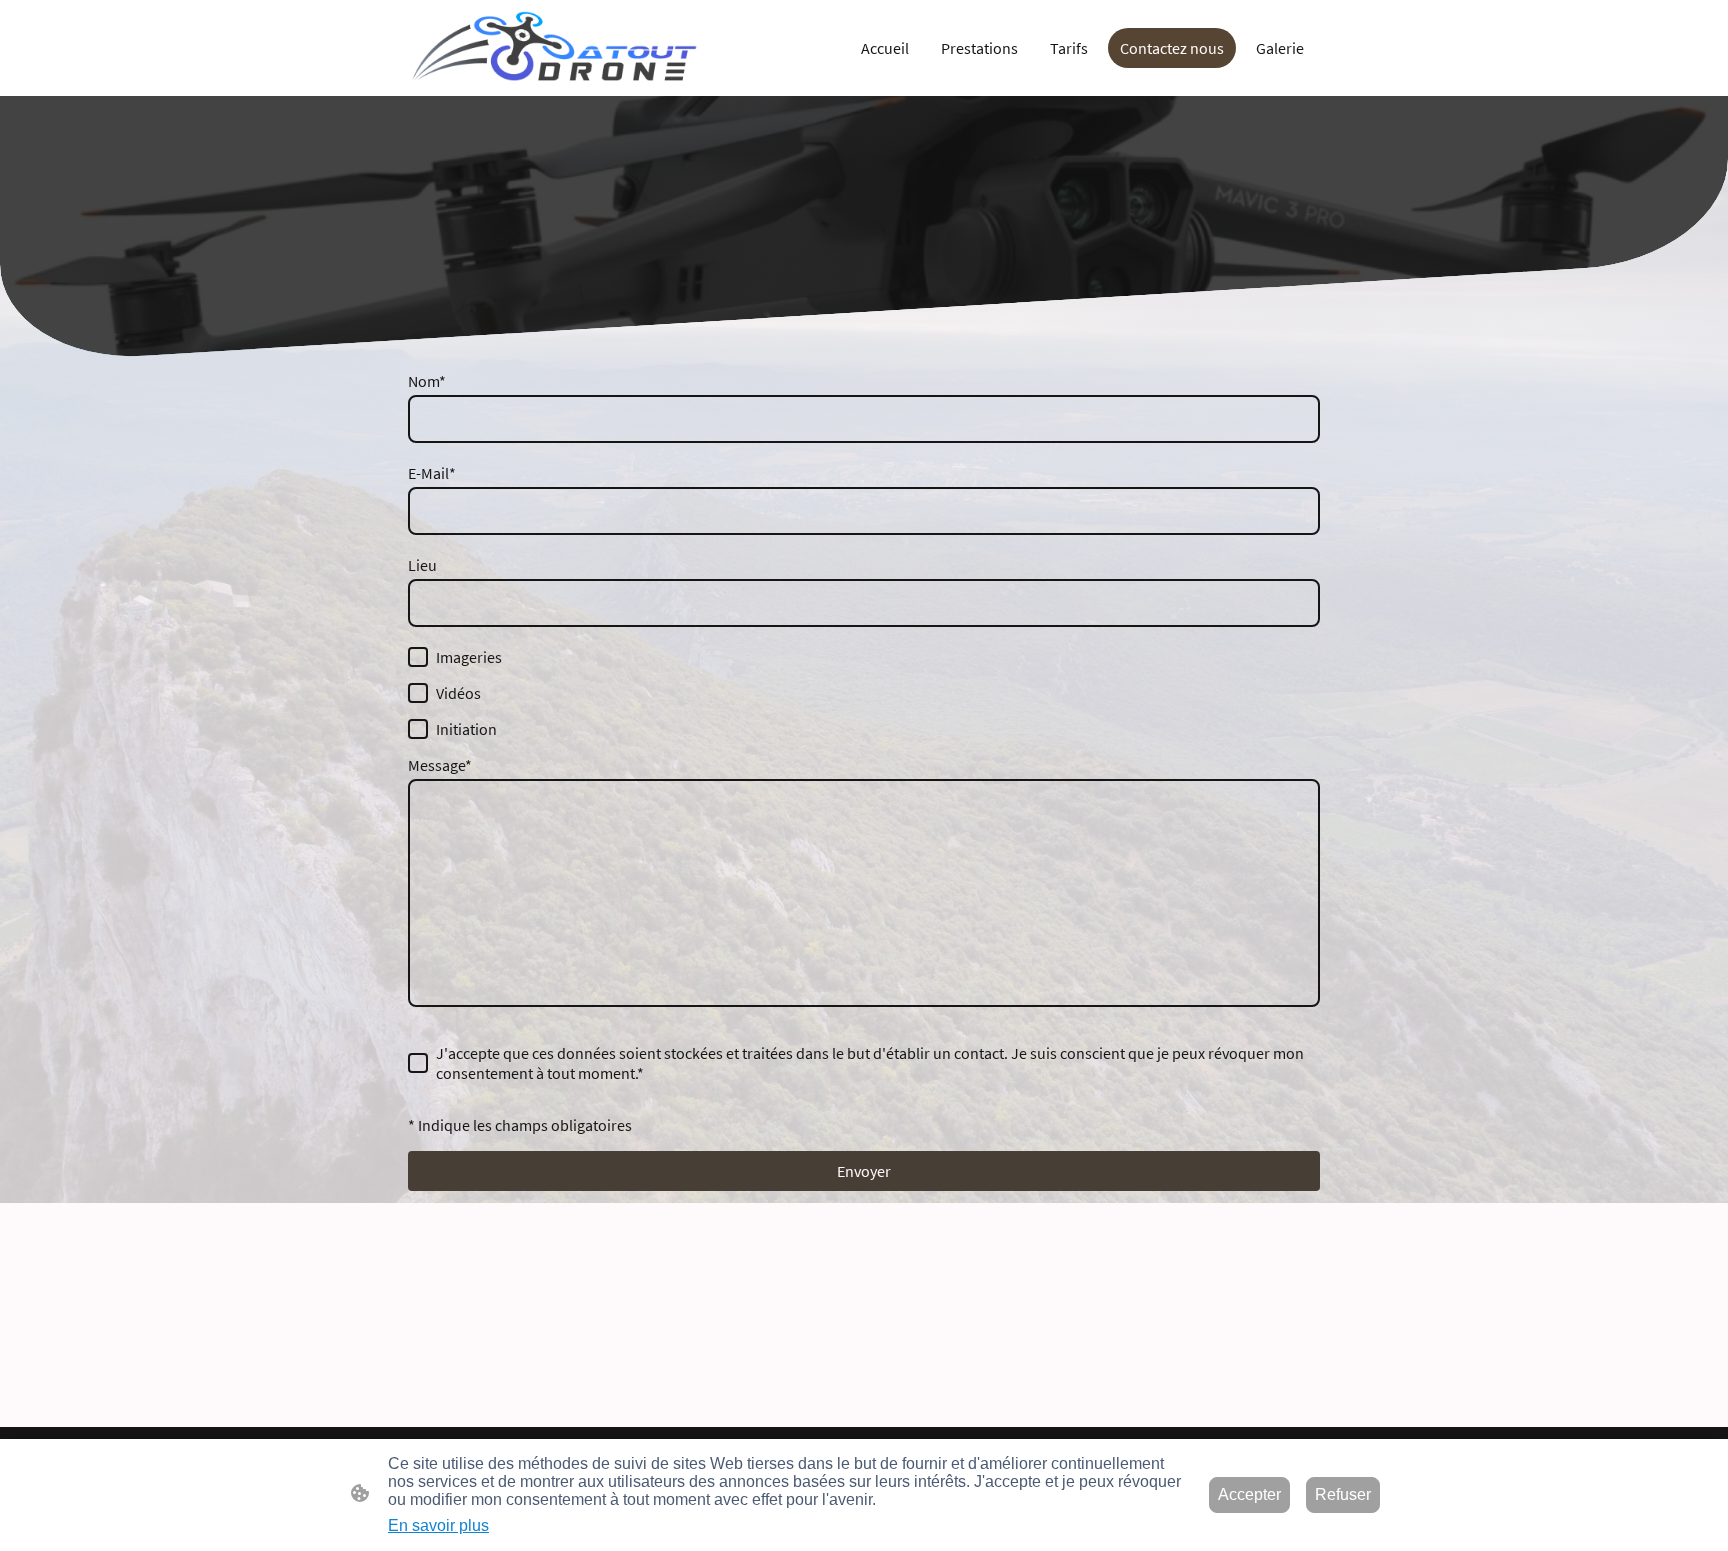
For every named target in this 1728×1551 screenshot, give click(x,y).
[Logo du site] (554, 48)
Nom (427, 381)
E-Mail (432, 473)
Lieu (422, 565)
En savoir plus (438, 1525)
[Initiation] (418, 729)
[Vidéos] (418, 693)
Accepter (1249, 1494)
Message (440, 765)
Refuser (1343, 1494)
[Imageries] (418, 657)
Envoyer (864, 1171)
──────
• Exercise instructions:
A verbatim copy of every record is to be produced, and pictures are to be excluded from it.

• Solved exercise:
For every named target in this 1728×1551 screenshot, give click(x,y).
[Logo du site] (554, 48)
Nom (427, 381)
E-Mail (432, 473)
Lieu (422, 565)
En savoir plus (438, 1525)
[Initiation] (418, 729)
[Vidéos] (418, 693)
Accepter (1249, 1494)
Message (440, 765)
Refuser (1343, 1494)
[Imageries] (418, 657)
Envoyer (864, 1171)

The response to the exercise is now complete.